Emmanuel pun menjabarkan masalah kesehatan yang paling banyak terjadi di daerah Sumba Timur. Pertama adalah masih banyaknya masyarakat melakukan persalinan di rumah. Hal ini cukup berisiko, karena tidak dilengkapi perlengkapan bersalin yang memadai dan biasanya tidak ditangani oleh tenaga kesehatan.

"Ini dipengaruhi oleh ketidaktahuan masyarakat. Saya bersama tenaga kesehatan lainnya berusaha memberikan konseling bagi ibu hamil, tapi pada akhirnya dibujuk oleh keluarganya untuk bersalin di rumah," tambahnya.

Tinggi Angka Kematian Ibu
Emmanuel dan tenaga medis lainnya pun berupaya merangkul lintas sektor seperti perangkat desa, tokoh setempat, kader, dan polisi untuk menjemput ibu hamil yang akan melahirkan. Namun pada beberapa kasus, upaya ini tak berhasil karena kuatnya adat istiadat yang dipegang oleh masyarakat setempat.

"Meski belum sepenuhnya berhasil, ada penurunan jumlah persalinan di rumah yakni 19 persalinan dibandingkan 2014, yang mencapai 33 persalinan," lanjutnya lagi.

Dengan pemahaman masyarakat yang masih rendah mengenai proses persalinan di fasilitas kesehatan, hal ini turut berdampak pada angka kematian ibu yang cukup tinggi di Sumba Timur. Sedikitnya 30 ibu meninggal setiap tahunnya saat melahirkan.

Masalah kedua yang dihadapinya saat bertugas di Sumba Timur adalah buruknya sanitasi. Emmanuel masih banyak menemukan keluarga yang buang air besar sembarangan. Padahal kebiasaan BAB sembarangan, lanjut dia, sering dikaitkan dengan risiko penyakit tidak menular seperti diare, cacingan, infeksi saluran pernapasan atas, dan banyak lagi.

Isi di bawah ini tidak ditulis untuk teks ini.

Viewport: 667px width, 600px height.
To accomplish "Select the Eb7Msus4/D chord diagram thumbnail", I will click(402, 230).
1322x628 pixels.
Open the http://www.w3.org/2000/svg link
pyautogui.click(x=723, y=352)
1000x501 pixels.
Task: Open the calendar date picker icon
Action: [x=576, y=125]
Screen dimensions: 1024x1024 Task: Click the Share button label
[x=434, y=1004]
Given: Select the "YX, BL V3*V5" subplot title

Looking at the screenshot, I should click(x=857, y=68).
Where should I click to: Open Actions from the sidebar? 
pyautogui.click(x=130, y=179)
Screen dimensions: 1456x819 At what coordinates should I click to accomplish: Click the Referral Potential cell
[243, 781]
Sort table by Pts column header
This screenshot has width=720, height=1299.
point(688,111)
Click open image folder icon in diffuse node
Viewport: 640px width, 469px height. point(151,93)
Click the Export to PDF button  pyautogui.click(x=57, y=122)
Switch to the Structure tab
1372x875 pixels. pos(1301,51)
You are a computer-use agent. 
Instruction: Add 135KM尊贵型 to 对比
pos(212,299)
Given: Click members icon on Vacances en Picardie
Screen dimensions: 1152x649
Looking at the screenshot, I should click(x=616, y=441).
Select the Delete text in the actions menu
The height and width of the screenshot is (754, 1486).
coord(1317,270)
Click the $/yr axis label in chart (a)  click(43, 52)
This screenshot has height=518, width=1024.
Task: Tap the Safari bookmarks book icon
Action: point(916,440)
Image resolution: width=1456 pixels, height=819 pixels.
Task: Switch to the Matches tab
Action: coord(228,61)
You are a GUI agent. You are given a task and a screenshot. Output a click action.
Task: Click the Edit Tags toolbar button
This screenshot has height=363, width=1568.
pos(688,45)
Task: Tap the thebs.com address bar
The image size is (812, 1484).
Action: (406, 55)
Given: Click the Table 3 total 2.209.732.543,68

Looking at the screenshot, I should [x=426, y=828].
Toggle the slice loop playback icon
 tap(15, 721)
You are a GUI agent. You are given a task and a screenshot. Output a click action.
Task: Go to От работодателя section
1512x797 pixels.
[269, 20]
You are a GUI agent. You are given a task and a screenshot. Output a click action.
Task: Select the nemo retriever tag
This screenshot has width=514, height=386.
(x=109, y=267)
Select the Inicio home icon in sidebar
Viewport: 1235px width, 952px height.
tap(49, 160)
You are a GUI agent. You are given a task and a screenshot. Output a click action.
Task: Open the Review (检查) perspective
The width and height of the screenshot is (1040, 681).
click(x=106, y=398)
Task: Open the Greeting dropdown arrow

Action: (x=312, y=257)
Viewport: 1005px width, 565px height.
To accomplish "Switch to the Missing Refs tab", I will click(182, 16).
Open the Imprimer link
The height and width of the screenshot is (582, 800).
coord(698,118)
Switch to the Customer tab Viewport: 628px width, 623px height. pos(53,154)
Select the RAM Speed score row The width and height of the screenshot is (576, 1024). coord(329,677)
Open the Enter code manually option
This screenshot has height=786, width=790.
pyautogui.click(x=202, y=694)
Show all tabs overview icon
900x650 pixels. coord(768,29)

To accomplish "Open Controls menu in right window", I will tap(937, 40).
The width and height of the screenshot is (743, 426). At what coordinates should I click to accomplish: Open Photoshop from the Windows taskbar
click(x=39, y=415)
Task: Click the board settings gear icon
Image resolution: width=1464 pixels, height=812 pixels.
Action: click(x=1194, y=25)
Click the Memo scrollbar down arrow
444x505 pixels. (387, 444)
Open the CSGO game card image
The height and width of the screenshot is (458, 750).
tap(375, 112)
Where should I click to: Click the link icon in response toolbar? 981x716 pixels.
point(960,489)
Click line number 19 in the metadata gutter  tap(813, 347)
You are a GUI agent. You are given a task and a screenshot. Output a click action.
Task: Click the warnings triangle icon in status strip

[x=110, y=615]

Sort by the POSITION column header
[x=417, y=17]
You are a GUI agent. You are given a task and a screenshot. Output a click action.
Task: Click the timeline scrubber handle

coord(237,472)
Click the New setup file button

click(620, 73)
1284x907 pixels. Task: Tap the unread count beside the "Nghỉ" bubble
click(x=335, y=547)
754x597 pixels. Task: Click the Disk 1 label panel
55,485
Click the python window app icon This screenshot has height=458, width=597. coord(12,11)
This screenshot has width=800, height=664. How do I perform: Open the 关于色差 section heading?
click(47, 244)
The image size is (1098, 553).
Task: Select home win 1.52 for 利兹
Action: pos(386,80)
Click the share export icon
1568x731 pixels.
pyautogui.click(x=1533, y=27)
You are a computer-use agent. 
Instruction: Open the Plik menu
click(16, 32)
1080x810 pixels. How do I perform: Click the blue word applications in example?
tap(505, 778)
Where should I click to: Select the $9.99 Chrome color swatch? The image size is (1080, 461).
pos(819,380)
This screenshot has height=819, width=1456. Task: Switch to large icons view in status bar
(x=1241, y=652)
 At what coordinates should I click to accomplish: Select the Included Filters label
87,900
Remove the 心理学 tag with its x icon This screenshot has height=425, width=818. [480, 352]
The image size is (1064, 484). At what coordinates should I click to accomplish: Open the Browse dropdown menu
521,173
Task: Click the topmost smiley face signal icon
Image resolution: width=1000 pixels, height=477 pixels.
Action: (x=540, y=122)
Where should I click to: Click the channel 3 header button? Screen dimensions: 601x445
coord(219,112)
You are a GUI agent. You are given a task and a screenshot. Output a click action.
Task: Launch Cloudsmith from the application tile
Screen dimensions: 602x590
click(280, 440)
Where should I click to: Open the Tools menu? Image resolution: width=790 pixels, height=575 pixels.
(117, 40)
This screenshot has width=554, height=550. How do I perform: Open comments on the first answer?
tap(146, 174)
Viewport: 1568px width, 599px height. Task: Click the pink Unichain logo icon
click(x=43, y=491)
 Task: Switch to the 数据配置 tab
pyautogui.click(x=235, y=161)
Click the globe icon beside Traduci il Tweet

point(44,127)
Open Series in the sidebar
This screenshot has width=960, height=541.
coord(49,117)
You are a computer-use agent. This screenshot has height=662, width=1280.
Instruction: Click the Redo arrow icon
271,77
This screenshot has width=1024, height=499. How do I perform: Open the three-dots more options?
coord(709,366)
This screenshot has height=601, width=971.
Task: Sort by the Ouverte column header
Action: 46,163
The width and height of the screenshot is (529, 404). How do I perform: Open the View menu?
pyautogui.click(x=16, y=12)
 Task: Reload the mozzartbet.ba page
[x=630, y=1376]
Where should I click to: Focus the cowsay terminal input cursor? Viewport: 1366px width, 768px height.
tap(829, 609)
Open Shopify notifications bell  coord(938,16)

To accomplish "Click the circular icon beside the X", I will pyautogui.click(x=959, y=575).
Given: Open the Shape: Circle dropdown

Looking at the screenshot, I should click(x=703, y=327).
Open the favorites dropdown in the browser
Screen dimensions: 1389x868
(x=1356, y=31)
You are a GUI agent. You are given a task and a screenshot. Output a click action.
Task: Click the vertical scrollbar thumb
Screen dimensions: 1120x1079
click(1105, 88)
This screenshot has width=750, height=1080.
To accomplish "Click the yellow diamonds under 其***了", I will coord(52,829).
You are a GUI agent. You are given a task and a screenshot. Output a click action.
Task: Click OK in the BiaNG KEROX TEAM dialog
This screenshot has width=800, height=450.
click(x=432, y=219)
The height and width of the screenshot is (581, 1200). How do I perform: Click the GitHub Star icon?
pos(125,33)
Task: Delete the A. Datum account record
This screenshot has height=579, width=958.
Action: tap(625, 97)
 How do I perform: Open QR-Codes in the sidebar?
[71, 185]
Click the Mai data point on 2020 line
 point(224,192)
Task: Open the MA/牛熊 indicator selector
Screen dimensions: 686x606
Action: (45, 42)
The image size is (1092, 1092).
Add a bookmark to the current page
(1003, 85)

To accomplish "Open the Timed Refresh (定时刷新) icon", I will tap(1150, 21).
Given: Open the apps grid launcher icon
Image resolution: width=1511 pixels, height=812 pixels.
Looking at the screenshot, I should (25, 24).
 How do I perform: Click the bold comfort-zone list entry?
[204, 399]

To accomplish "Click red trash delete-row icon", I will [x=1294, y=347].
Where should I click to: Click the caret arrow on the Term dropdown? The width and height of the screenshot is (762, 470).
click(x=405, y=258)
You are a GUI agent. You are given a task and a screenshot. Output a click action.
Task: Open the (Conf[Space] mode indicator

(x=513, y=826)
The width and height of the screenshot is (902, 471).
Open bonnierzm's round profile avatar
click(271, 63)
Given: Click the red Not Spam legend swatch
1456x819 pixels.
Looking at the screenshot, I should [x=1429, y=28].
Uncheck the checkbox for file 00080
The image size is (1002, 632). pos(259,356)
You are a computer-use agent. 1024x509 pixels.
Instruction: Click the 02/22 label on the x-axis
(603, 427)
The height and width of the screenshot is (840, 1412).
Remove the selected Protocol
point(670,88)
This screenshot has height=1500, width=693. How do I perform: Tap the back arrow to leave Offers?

Yang memprihatinkan lagi, ungkap Emmanuel, ada beberapa puskesmas yang tidak ada dokternya, terlebih analis lab di puskesmas di kabupaten juga belum ada. "Sangat minimnya akses pelayanan kesehatan inilah yang menjadi penyebab jumlah angka kematian ibu masih tinggi sekitar 30 jiwa per tahun dalam satu kabupaten. Angka Sumba Timur penyumbang terbesar AKI di NTT," bebernya.

Dengan kondisi yang dihadapinya ini, Emmanuel meminta kepada pemerintah agar melakukan pemerataan dalam memperbaiki fasilitas pelayanan kesehatan. Baginya, masih banyak pekerjaan rumah yang harus dipenuhi di bidang kesehatan, terutama dalam hal pembenahan infrastruktur fasilitas kesehatan.

"Derajat kesehatan Indonesia juga belum sempurna, serta belum meratanya fasilitas kesehatan di daerah perkotaan dan daerah tertinggal. Oleh karena itu, mari bersama sama kita membangun dan mewujudkan Indonesia sehat," tutup lelaki asal Depok ini.